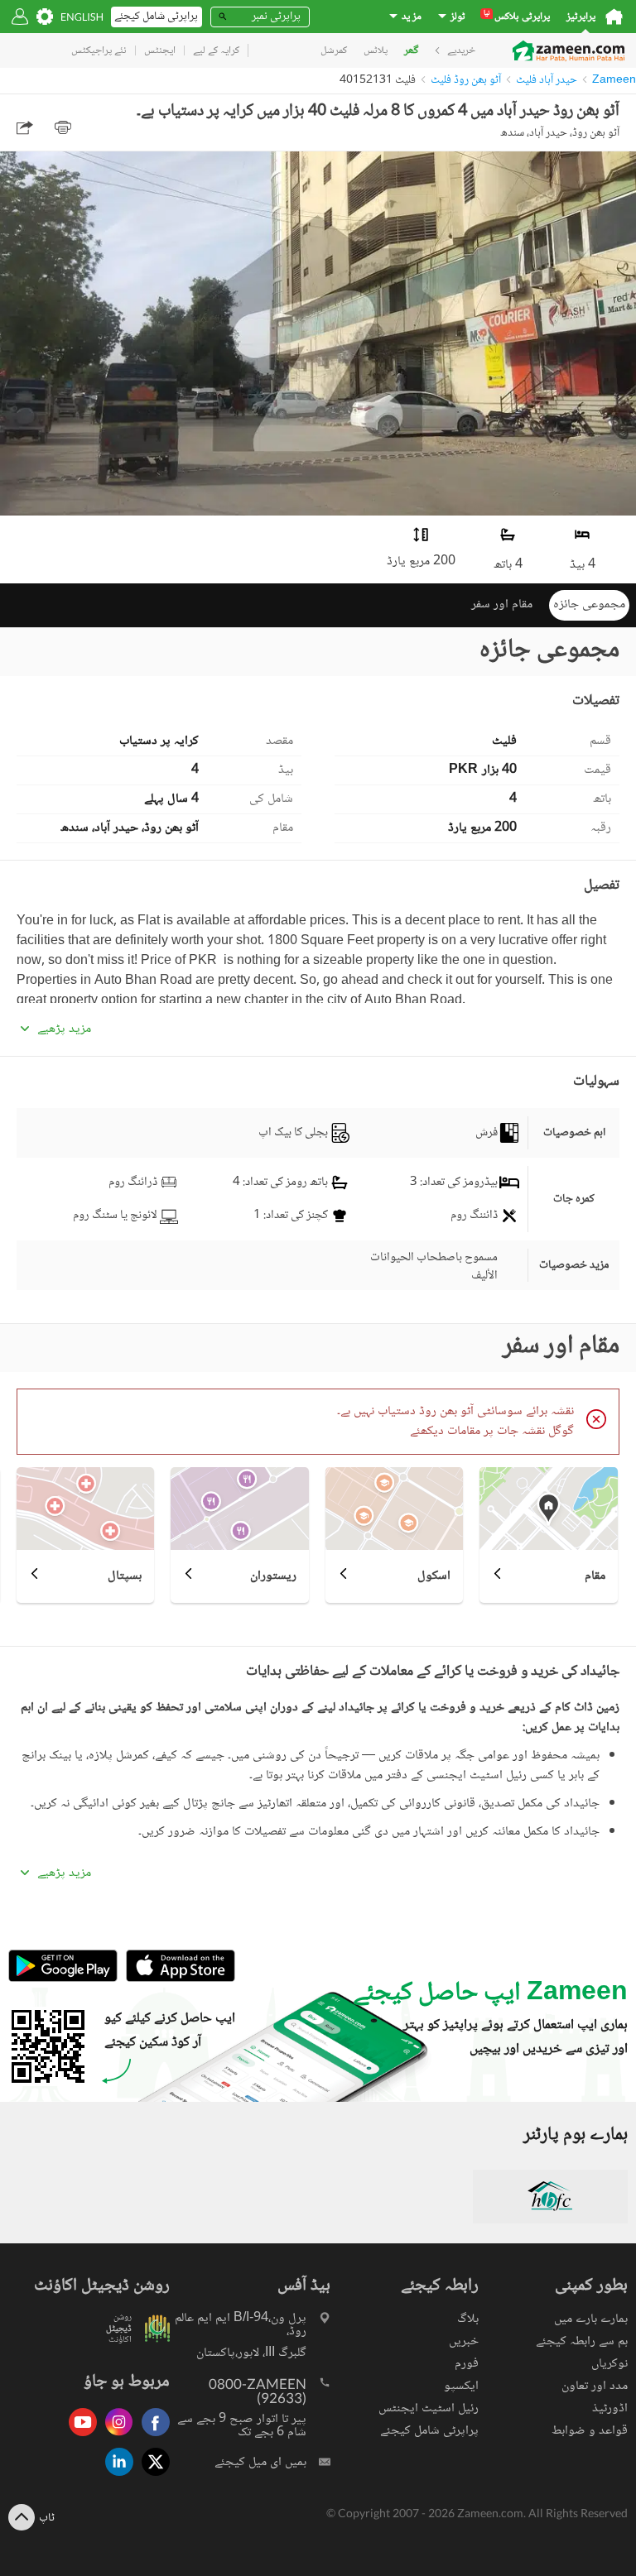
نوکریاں (609, 2364)
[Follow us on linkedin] (115, 2477)
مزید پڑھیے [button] (64, 1029)
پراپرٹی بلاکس (517, 17)
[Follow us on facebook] (151, 2437)
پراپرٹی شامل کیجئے (429, 2431)
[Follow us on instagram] (115, 2437)
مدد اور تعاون (594, 2386)
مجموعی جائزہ (589, 604)
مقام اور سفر (501, 604)
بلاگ (468, 2319)
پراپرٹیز (580, 17)
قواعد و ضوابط (590, 2431)
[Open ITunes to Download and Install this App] (176, 1980)
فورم (467, 2364)
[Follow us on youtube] (78, 2437)
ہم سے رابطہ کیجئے (582, 2341)
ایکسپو (461, 2386)
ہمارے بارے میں (591, 2319)
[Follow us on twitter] (151, 2477)
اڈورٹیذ (610, 2408)
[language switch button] (82, 17)
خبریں (464, 2341)
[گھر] (614, 16)
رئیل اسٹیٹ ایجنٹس (428, 2408)
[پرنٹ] (63, 127)
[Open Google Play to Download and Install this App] (63, 1980)
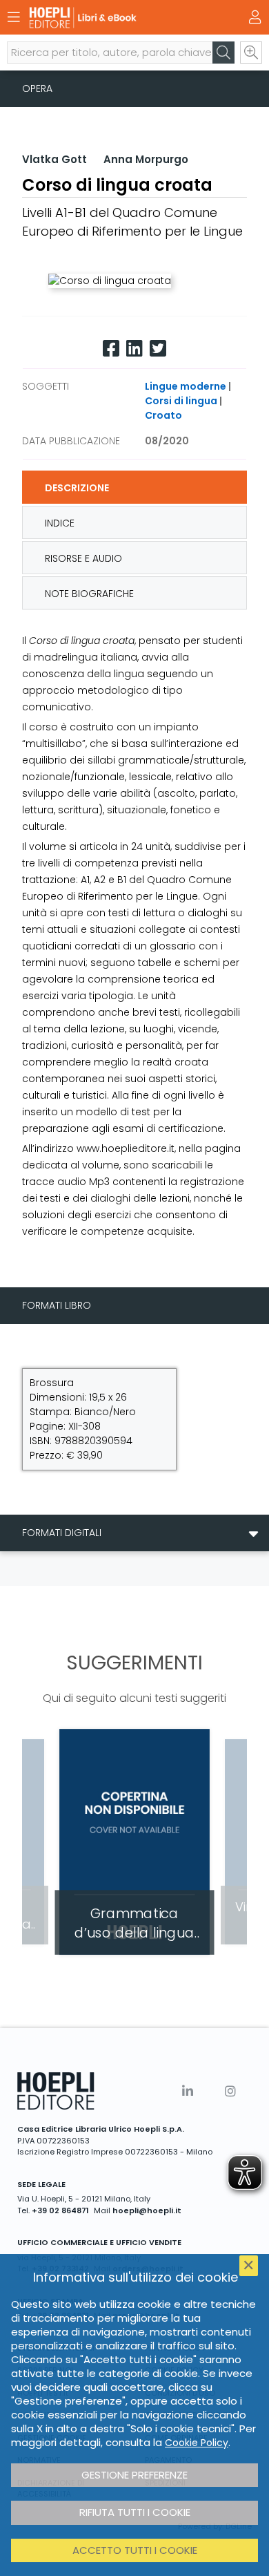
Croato (163, 415)
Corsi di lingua (181, 401)
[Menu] (14, 17)
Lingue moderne (185, 386)
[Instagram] (230, 2091)
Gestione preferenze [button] (134, 2475)
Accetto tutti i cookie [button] (134, 2550)
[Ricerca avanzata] (251, 52)
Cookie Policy (196, 2443)
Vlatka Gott (54, 159)
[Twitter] (158, 348)
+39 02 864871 (60, 2210)
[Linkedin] (134, 348)
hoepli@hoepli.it (146, 2210)
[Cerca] (223, 52)
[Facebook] (111, 348)
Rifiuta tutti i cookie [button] (134, 2512)
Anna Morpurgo (145, 159)
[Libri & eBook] (110, 18)
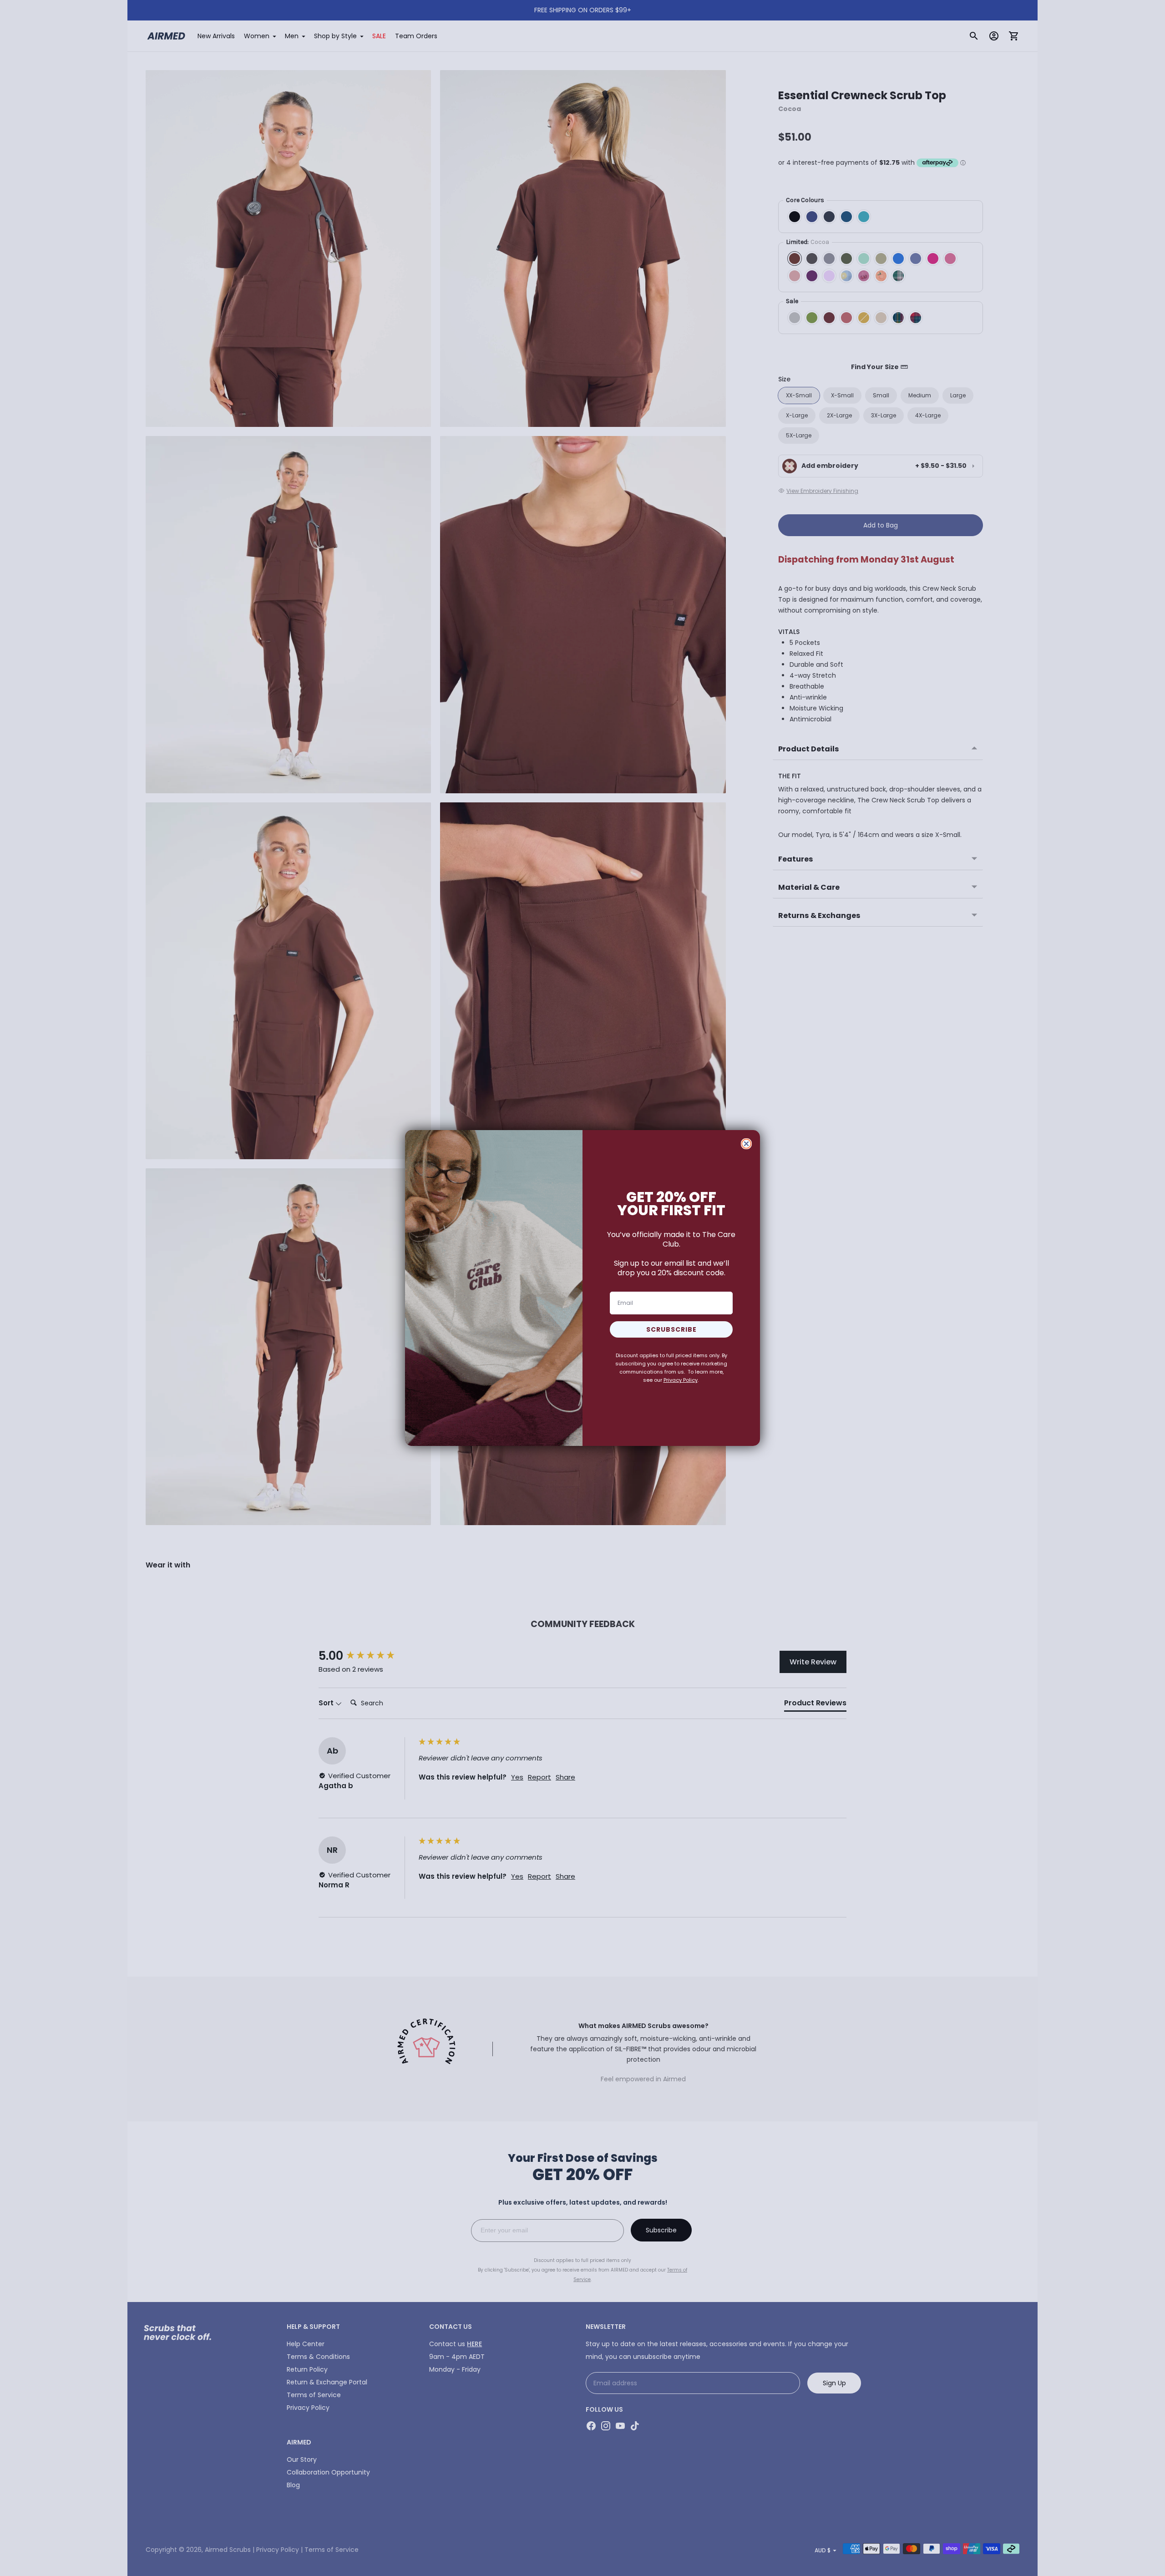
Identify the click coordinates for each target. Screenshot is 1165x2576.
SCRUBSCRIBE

•••••

# [Task requirements]
Where a line of the records has the string "Follow", copy that line.

# [Response to the exercise]
[Follow us on linkedin] (115, 2477)
[Follow us on facebook] (151, 2437)
[Follow us on instagram] (115, 2437)
[Follow us on youtube] (78, 2437)
[Follow us on twitter] (151, 2477)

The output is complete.